In the American case, the court decided not to intervene in a discriminatory marriage law of an Aboriginal community, stating that such an intervention will endanger the cultural continuity of the community. I argued that in this decision, the court ignored the strong influence of the American state on the development of that law. Indeed, it ignored the “external intervention” that had already reshaped the minority culture.

In the Indian case, both the court and the legislature took into account a particular version of Muslim divorce law, offered by male spokesmen of the Muslim community, as representing the “true” Muslim tradition, and ignored the alternative versions suggested by Muslim women.

By assuming a clear dichotomy between state “intervention” and “non-intervention” into minority cultures, the legal systems in both cases employed a simplistic and essentialist view of “culture”. They mistakenly regarded the cultures of the relevant minority communities as something unchanging and homogeneous. A more sensitive approach, I argued, should acknowledge the dynamic character of cultures.

Culture is not fixed but a process. Cultural norms constantly develop and reshape as a result of various factors, including external influences. It should also be recognized that culture is a rich resource that contains many alternative, sometimes contradictory components, and may offer a variety of readings to choose from. In many cases, it is inaccurate to present a single norm or practice as representing the “real” essence of a given culture. The selective use of specific cultural components, and not others, by some members of a group, may serve the interests of dominant sectors of a given community and may silence alternative readings of cultural norms. This is highly relevant regarding cultural norms that address women’s behaviour, since women in many cultures are excluded from the process of interpretation of traditional teachings.

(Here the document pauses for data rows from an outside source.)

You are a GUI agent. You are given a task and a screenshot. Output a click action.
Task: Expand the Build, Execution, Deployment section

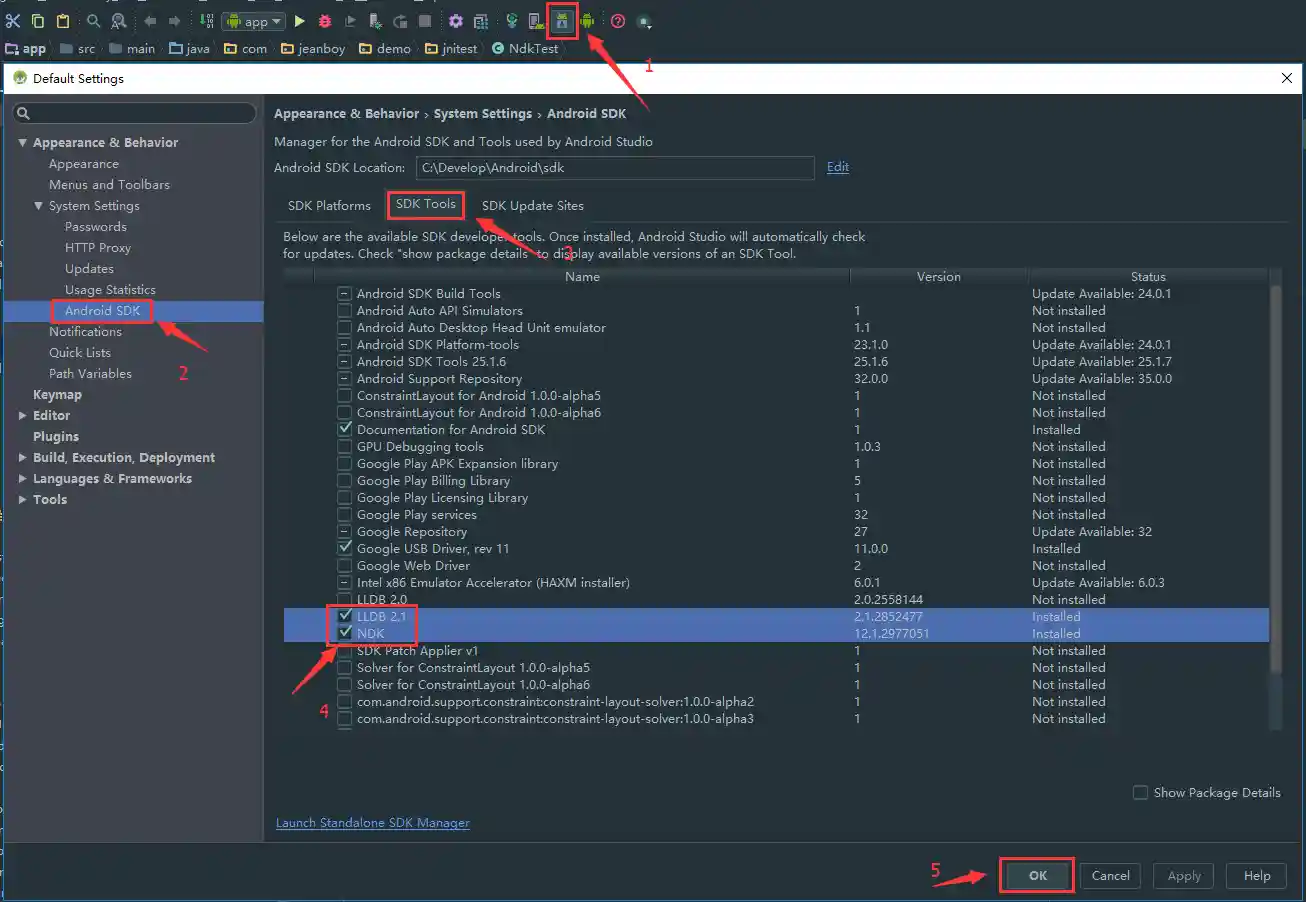tap(23, 458)
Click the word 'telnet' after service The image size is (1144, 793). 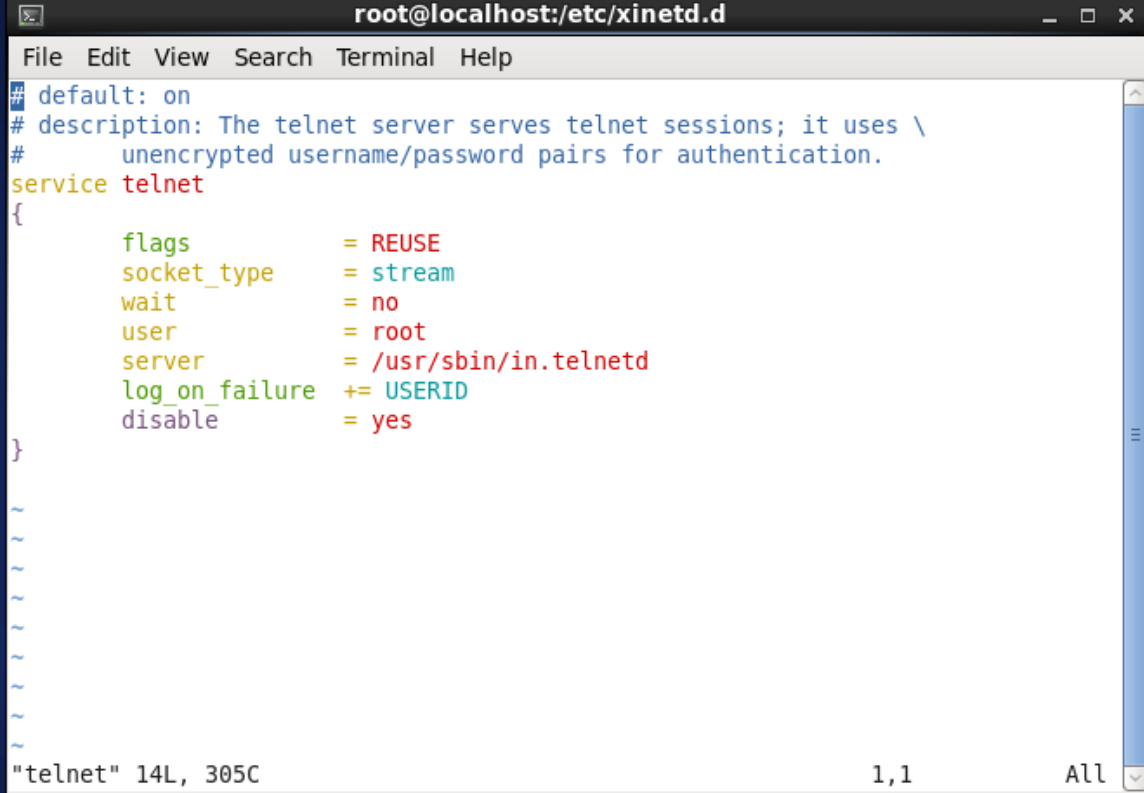coord(163,184)
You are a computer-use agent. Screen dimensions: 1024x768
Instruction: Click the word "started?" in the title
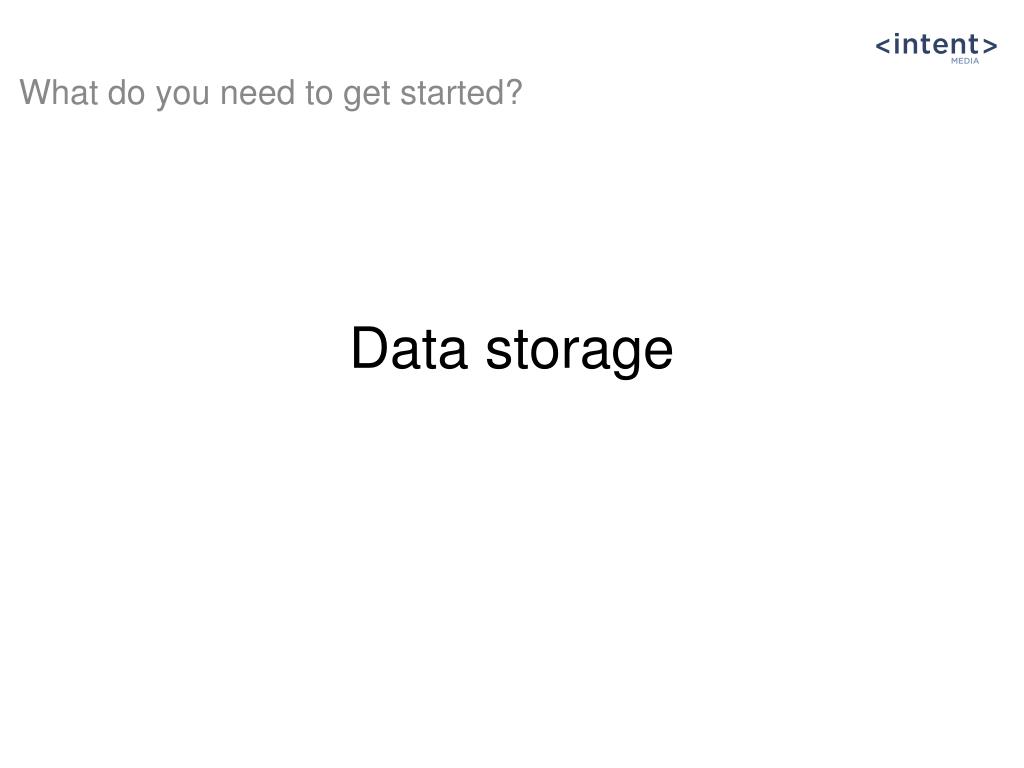tap(461, 93)
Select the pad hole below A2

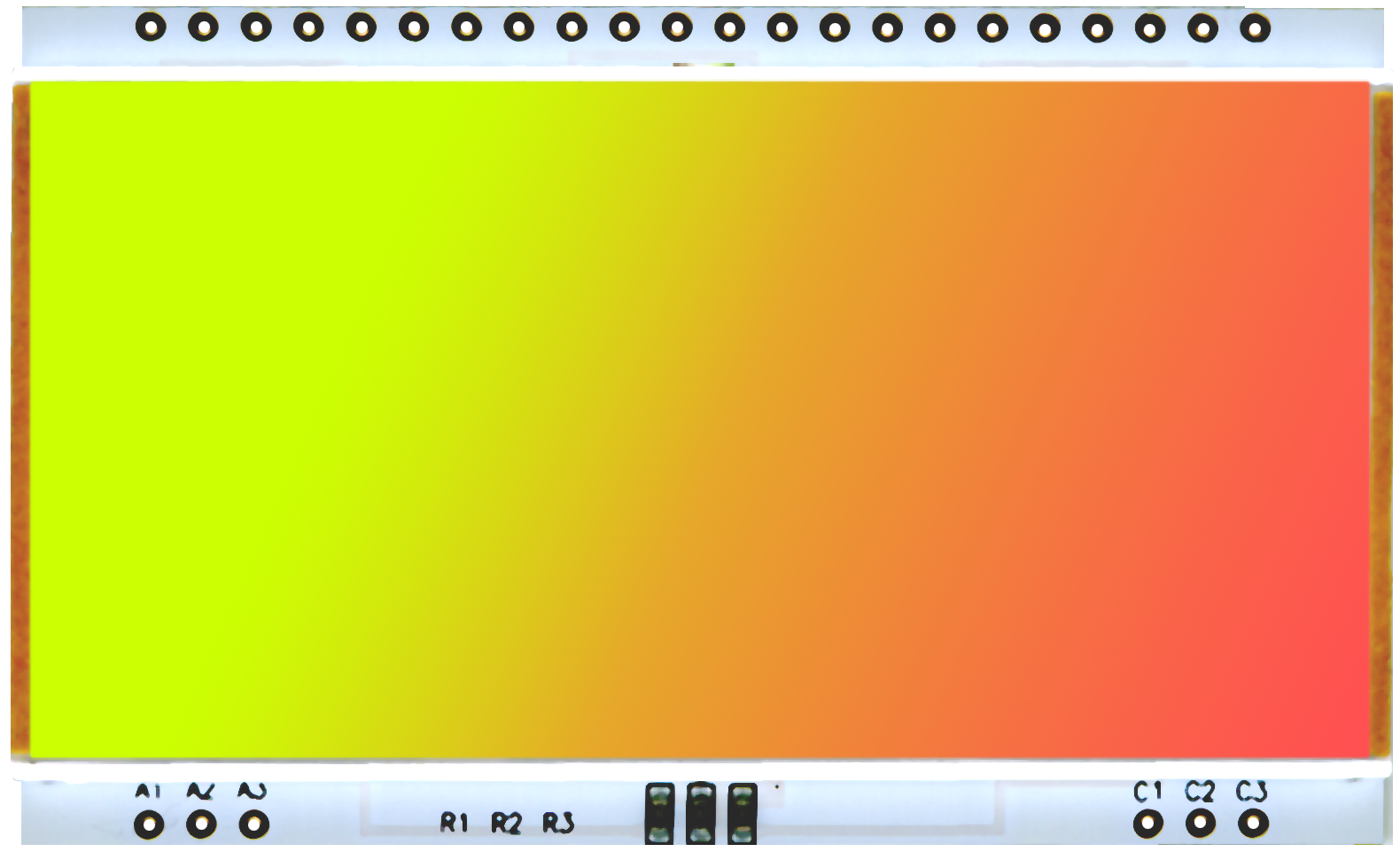pyautogui.click(x=201, y=825)
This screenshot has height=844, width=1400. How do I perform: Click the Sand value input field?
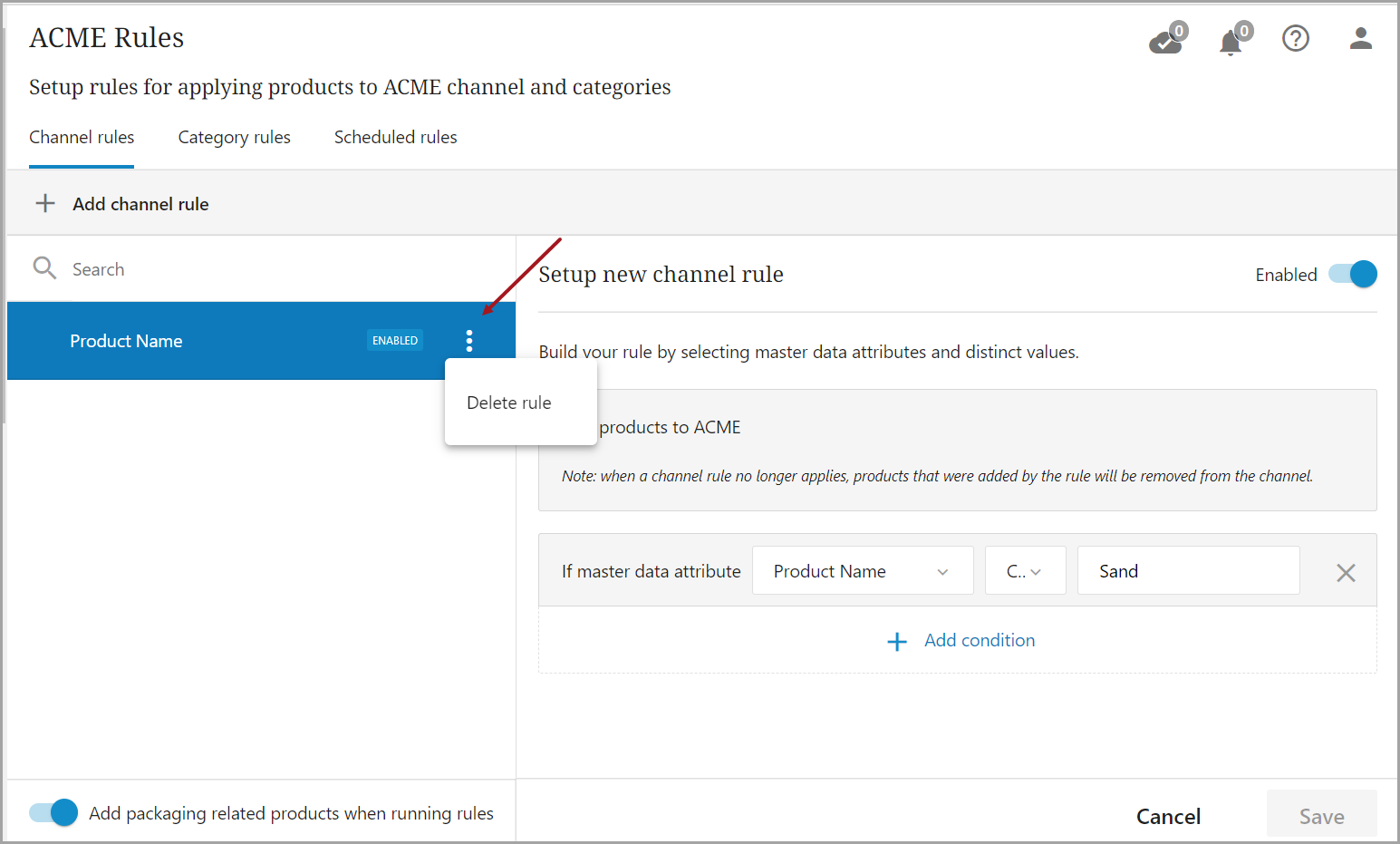click(1187, 571)

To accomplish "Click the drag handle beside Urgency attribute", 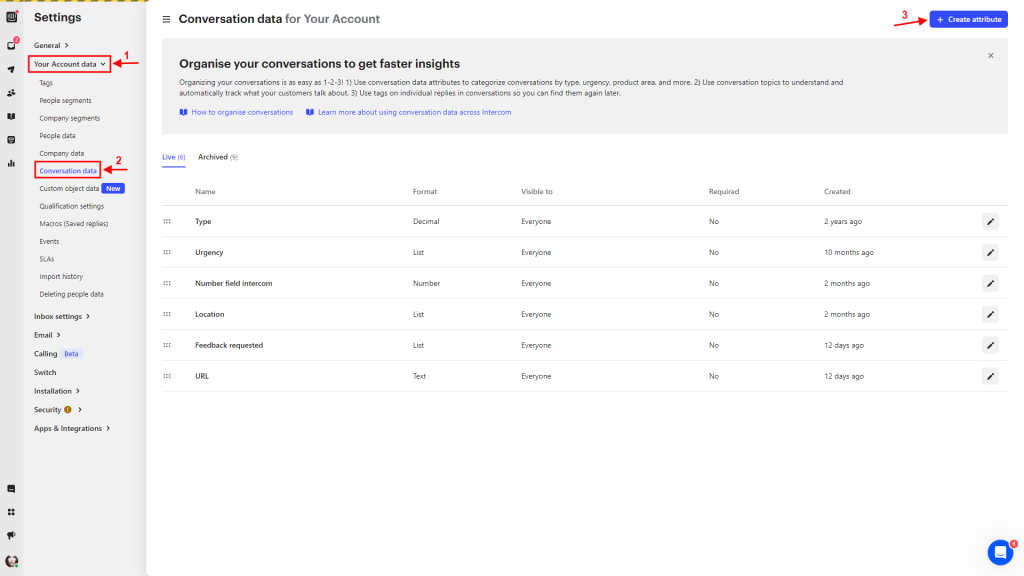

The question of how a legal system should address both the dynamic character of cultures and the diversity of opinions within cultures is very difficult and challenging.

The third case involves South African post-apartheid legislation regarding the recognition of African customary marriages. I discussed the approach of the South African Law Commission during the legislative process, an approach that addressed both the extent of Western intervention into the development of African customary law, and the diversity of views within African communities. I argued that the law that had resulted from this process provides at least the genesis of a more productive approach to the challenge of traditional family laws discriminating against women.

Merav Shmueli is a S.J.D candidate at the Faculty of Law at the University of Toronto.